Currently have a working web app with auth0 identity. I want to add social login FB, Google, Apple for the purposes of creating new account and logging into existing ones. The social account create process seems straight forward. My concern is should I create a way to leverage social login that will enable access to existing accounts in the event the email address is the same?
For example consider I am known to my app as: user@internet.co.in
That email address is also my facebook account email.
If I try to social login should that just allow me to access that account? That seems like a security loophole without having to first authorize/connect that identity to my existing account? If I need to enable a user to “connect” social to their account, that is where I am in need of some guidance.
Is it acceptable or best practice that I only allow social login for new accounts being created using social login vs entering a password when creating an account? When an account has been created using a social login - should that user be able to self-service reset their password or are they restricted to using their social login? If they are not able to social login have they simply lost access to their account?
If you’ve implemented social login, how are you handling these situations?
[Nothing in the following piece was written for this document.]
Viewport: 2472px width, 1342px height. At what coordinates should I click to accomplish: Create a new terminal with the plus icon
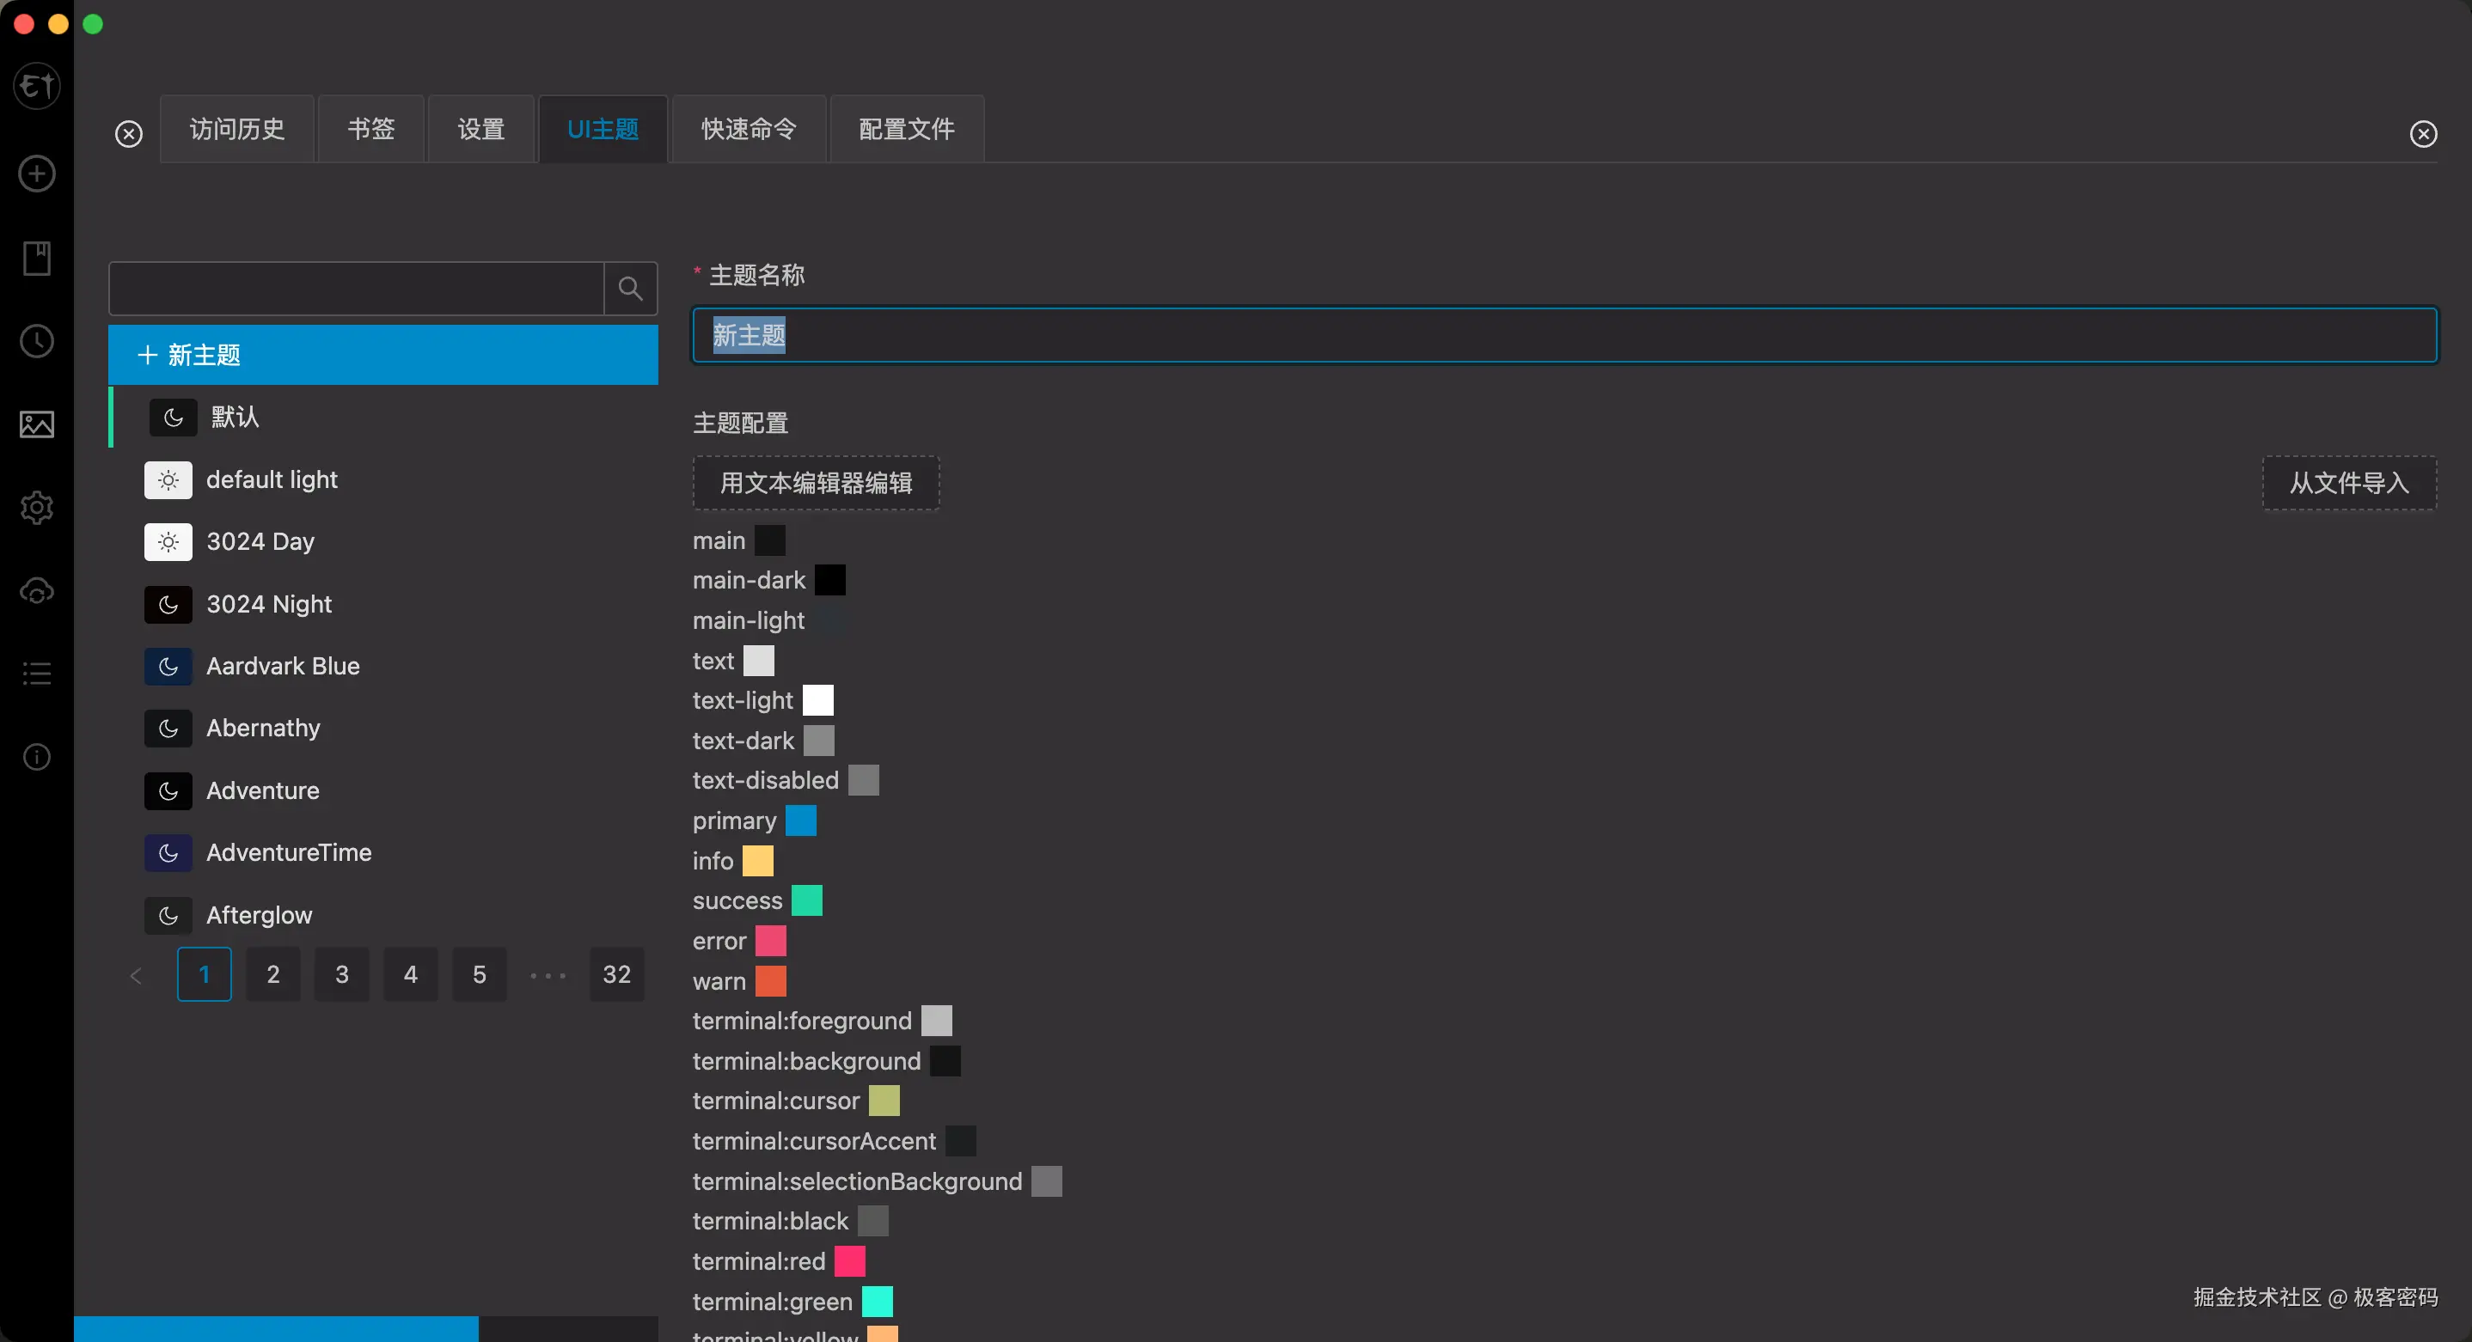[x=36, y=174]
Regarding your question, that’s a design decision. The default behaviour we provide is separate accounts that come from different connections. This means that user@internet.co.in could have N accounts if they use N different connections to log in to your application. All those accounts would have the same email address, user@internet.co.in
That’s the default behaviour, but sometimes, our customers choose to “merge” all those accounts. That’s called Account Linking and there are two ways of implementing it:
User-initiated account linking: allow your users to link their accounts using an admin screen in your app.
Suggested account linking: identify accounts with the same email address and prompt the user in your app to link them.
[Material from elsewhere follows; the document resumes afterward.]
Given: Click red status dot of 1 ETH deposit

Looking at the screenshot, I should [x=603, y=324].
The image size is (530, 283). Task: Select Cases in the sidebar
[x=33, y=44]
I encourage you to read User Account Linking to learn more about this topic and some detailed examples.
Is it acceptable? Yes. Is it best practice? I wouldn’t say it’s a best practice, I would say it’s a design decision as valid as not using Account Linking.
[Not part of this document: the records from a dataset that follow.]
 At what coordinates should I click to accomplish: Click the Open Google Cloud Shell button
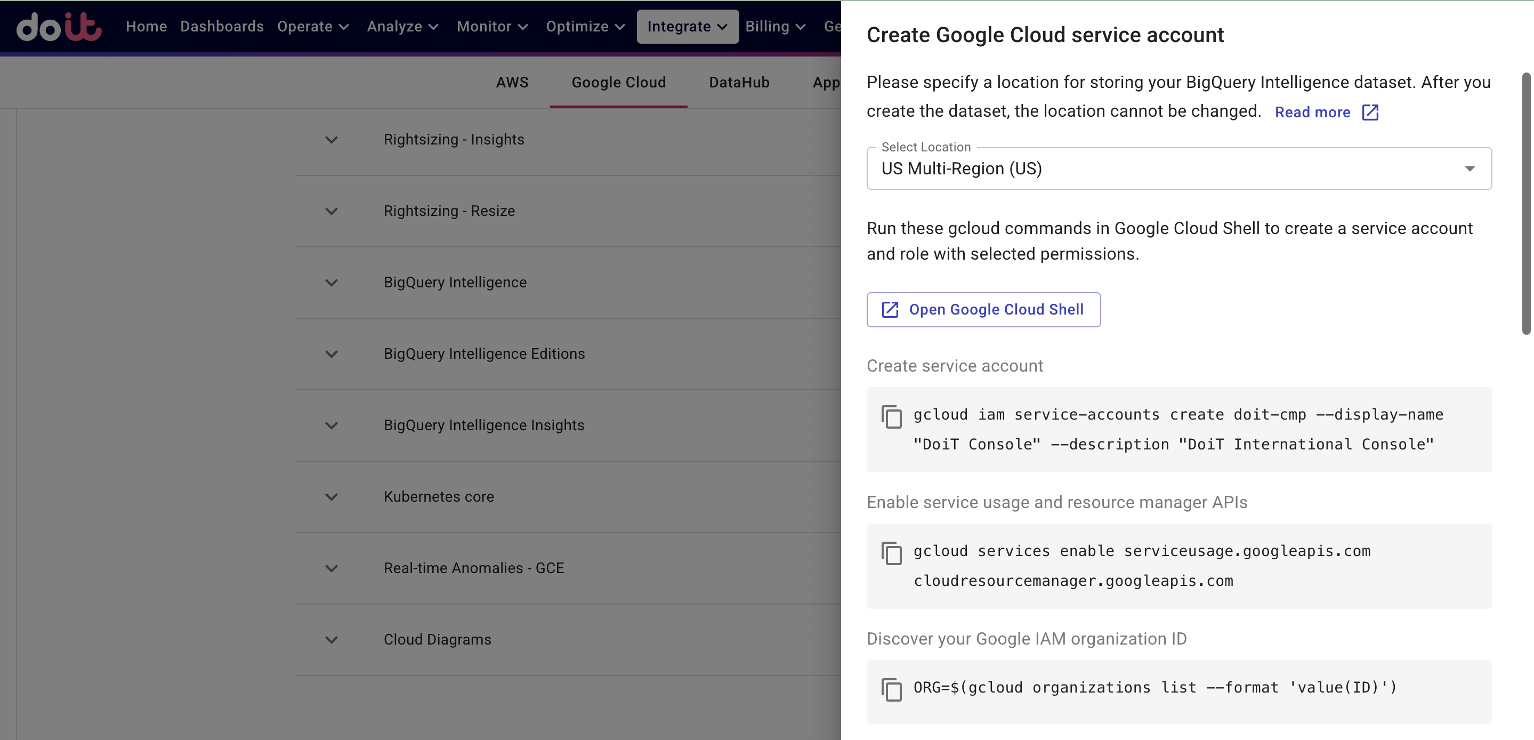(x=984, y=309)
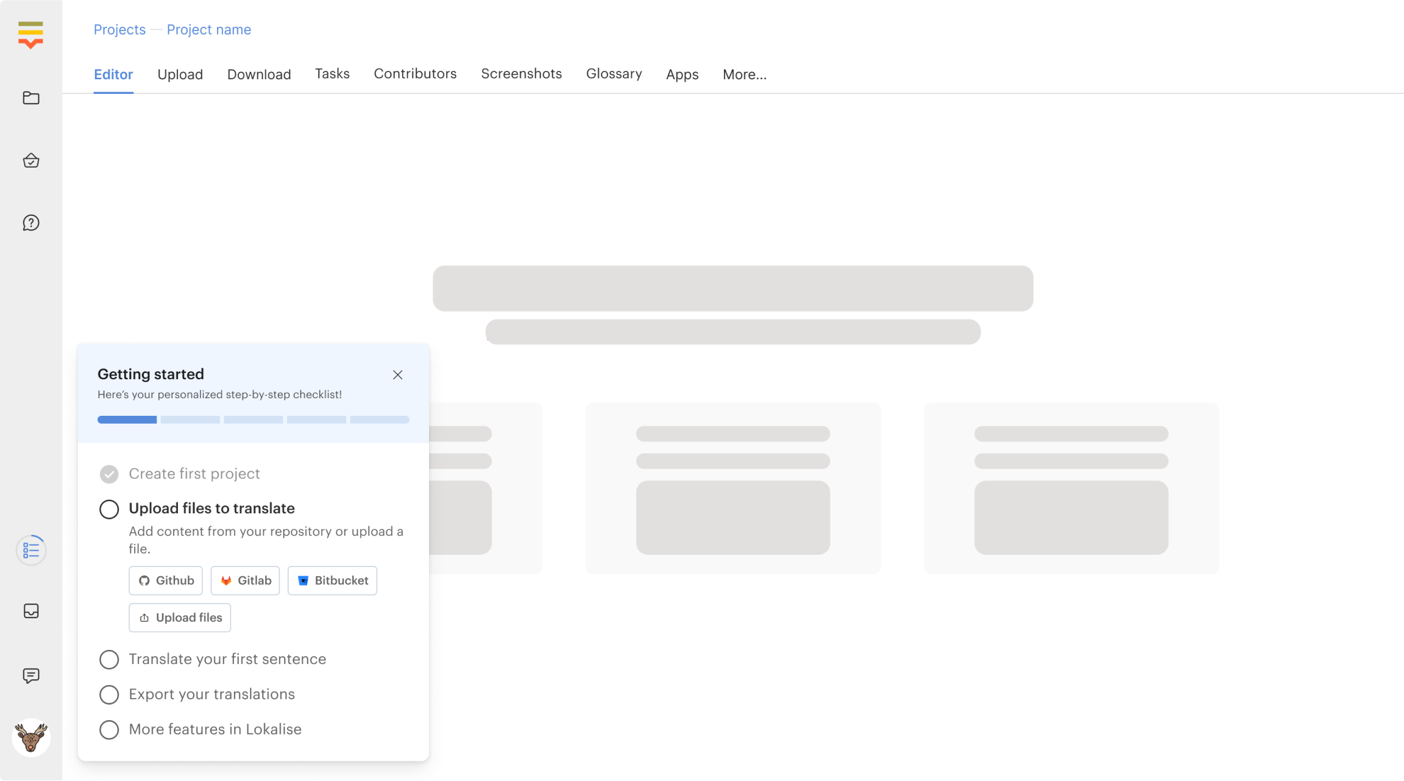Viewport: 1404px width, 781px height.
Task: Open the chat bubble icon at bottom left
Action: point(30,676)
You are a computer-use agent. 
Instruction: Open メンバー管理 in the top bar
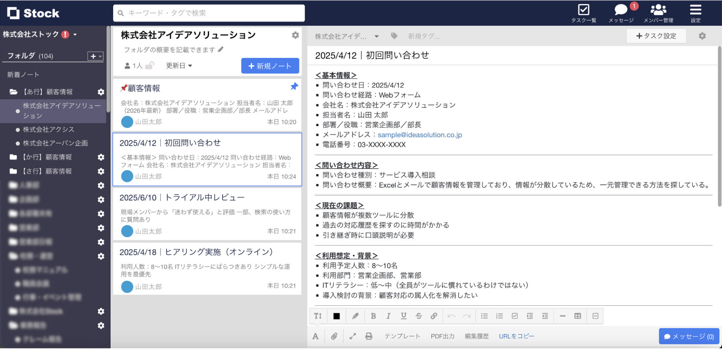tap(658, 12)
By default (no Account Linking involved), no, a Social user won’t be able to reset any other account’s password, even if it belongs to the same email address. Those user’s credentials are actually managed by the social IdP (for example, password reset should be done via social IdP and not via Auth0).
Yes, if there’s no account linking, that user can only log in via social login. If they have forgotten their password, they should go to their social IdP and use their forgotten/reset password service.
I’m having the same issue and questions. Wonder how @babyyoda solved it.
I also don’t know how I can identify if a user comes from Social Login or if it is a normal Login/Signup.
Is it a good idea to check the sub: param in the user data that comes along with the session? I could check the provider info for a “Auth0|” text - so I know it comes from a “normal” login/signup. But wonder if this could change in the future.
We’ve got social login working for facebook, google and apple. The first year we used auth0 it was just standard username/password. Adding social brought some twists - users who socially login have an account in Auth0 for that, users who login via username/pw have an account.
If you examine users created in your tenant using each method, social vs un/pw, you will see the user id: value changes. Users created with un/pw start with auth0|, where facebook starts with facebook|, apple with apple| and google with google-oauth2|.
The “sub” subject in the JWT will also display this user id value.